Good coaching is about developing a lifelong love of sport in people and, in a commitment to seeing the quality and number of coaches grow in Northland, the Northern Advocate has teamed up with Sport Northland to publish a question-and-answer feature on one local coach per month.
The aim is to highlight coaches from an array of codes to give an insight into the nuances of coaching and the people who dedicate themselves to the discipline.
The ninth coach profile is Northland Mitre 10 Cup assistant coach Tui Raeli, a man passionate about supporting Northern Wairoa and Northland as a region.
Name: Tui Raeli
Occupation: Ruawai College assistant principal
Current coaching role: Northland Mitre 10 Cup assistant coach
Playing background: I played as a New Zealand School age-grade rugby rep, Otago Rugby rep, Otago 7s and 10s rep, as well as playing professional rugby in Japan and club rugby in the UAE. Nationally, I have appeared for club rugby teams across Dunedin, Wellington and Northland.
Coaching experience: I've been coaching for 14 years starting with school teams, club rugby, Northland representative teams and now I have been given an opportunity with the Northland Taniwha.

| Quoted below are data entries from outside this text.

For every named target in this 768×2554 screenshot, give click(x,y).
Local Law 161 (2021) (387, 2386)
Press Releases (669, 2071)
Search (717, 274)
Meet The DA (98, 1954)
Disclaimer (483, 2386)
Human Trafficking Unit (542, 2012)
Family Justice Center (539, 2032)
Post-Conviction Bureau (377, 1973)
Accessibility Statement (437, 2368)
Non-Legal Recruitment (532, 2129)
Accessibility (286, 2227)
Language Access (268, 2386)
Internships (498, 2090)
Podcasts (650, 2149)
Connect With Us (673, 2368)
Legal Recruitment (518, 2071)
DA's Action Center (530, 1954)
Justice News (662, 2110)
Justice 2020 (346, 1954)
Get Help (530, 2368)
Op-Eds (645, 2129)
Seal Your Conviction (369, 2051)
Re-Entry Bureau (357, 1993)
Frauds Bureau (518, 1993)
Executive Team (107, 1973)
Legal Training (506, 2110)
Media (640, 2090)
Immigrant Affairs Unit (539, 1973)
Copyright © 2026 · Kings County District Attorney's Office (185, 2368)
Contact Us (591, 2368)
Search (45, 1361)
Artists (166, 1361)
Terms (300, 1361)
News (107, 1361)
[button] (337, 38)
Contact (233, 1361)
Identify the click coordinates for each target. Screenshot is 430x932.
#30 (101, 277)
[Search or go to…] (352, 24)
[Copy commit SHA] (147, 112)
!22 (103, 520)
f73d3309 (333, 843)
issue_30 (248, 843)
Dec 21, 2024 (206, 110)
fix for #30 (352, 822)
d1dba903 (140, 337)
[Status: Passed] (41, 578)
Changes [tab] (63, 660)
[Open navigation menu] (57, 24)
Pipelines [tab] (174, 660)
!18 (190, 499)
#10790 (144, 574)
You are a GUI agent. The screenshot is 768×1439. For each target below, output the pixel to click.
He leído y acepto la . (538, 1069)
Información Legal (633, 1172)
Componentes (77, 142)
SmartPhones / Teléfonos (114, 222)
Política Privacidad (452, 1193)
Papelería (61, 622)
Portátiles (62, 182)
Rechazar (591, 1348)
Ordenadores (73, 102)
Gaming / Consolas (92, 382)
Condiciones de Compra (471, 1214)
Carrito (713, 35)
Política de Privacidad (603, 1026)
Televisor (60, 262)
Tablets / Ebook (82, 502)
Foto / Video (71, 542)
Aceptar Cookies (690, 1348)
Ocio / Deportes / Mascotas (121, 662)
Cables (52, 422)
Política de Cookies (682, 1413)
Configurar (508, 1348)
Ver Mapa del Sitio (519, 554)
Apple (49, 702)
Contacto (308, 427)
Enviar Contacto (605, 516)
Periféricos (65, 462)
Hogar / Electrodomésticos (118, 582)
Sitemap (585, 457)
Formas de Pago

Training/Qualifications: Bachelor of Physical Education from Otago University, Postgraduate Diploma in Secondary Teaching from Victoria University and a certified IRB Level 3 Rugby coach.
Favourite movie: A Turkish film called 'Miracle in Cell No.7' has finally toppled Forrest Gump as my favourite movie.
Favourite meal: Samoan traditional dishes, Mediterranean and Asian cuisine.
Why do you coach?
To share my passion and love for coaching, and assist others to discover and define their own success.
How did you get into coaching?
I started off working as a strength and conditioning trainer for my local Wellington club when I retired and helped with my school's rugby and league teams. I continued this when my family relocated back from abroad settling in Dargaville, where I began work as head of health and physical education at the local high school.
From there, I assisted a good friend with the Kaihu under-16 team and then onto the premier team for the Western Sharks RFC. This helped me stay involved in the game and gave me a chance to support up-and-coming talent in the area.
What has been your most memorable experience coaching?
A memorable grassroots moment was a couple of years back while coaching premier rugby in Northland. Our head coach and I had to take the field to make up numbers for our premier B team.
At halftime, we played paper-scissors-rock to see who would come off to prepare the premier team and undertake an interview with the Grassroots rugby television channel. Fortunately for me, I prevailed and happily made my way to the sheds as another 40 minutes of footy would have broken me.
Who has been the most influential coach/person in your life?
A special mention to my parents and family for their unwavering support given throughout my time involved with rugby. I would like to acknowledge and thank my high school junior coach and teacher at Kings High School, Grant Koedyk. His encouragement and mentoring helped me believe in my own abilities and gain the confidence to give rugby a good crack.
How has your coaching changed?
My coaching has adapted to meet the needs of those in front of me. For junior athletes, it has been about creating a fun and enjoyable environment using a combination of player inquiry through modified games and traditional instructions to refine players' knowledge and skills.
For senior athletes, it comprises the same elements but allowing players to have a degree of autonomy to determine what the team environment could look like. It's important to empower all participants to bring to the table their experiences, prior learning, and perspectives to enhance what your group is ultimately trying to achieve.
The growing use of technology to analyse performance and check for learning and understanding is another aspect of my coaching that has evolved.
How has sport changed?
There is a plethora of sport and recreational activities available for young people today and there seems to be a drift away from participation in traditional sports. The challenge for us will be finding ways to re-engage this demographic to stay in the game.
How sport will be run and look post-Covid-19 is going to be an interesting affair and I look forward to seeing the decision-making processes that will come out of this.
What has not changed is the life skills and friendships developed and nurtured in being part of organised sport or physical activity.
What is your number one coaching tip?
Be open to learning as this helps us grow, be well-planned and organised and never forget the power of the three Rs – relationships, relationships, relationships.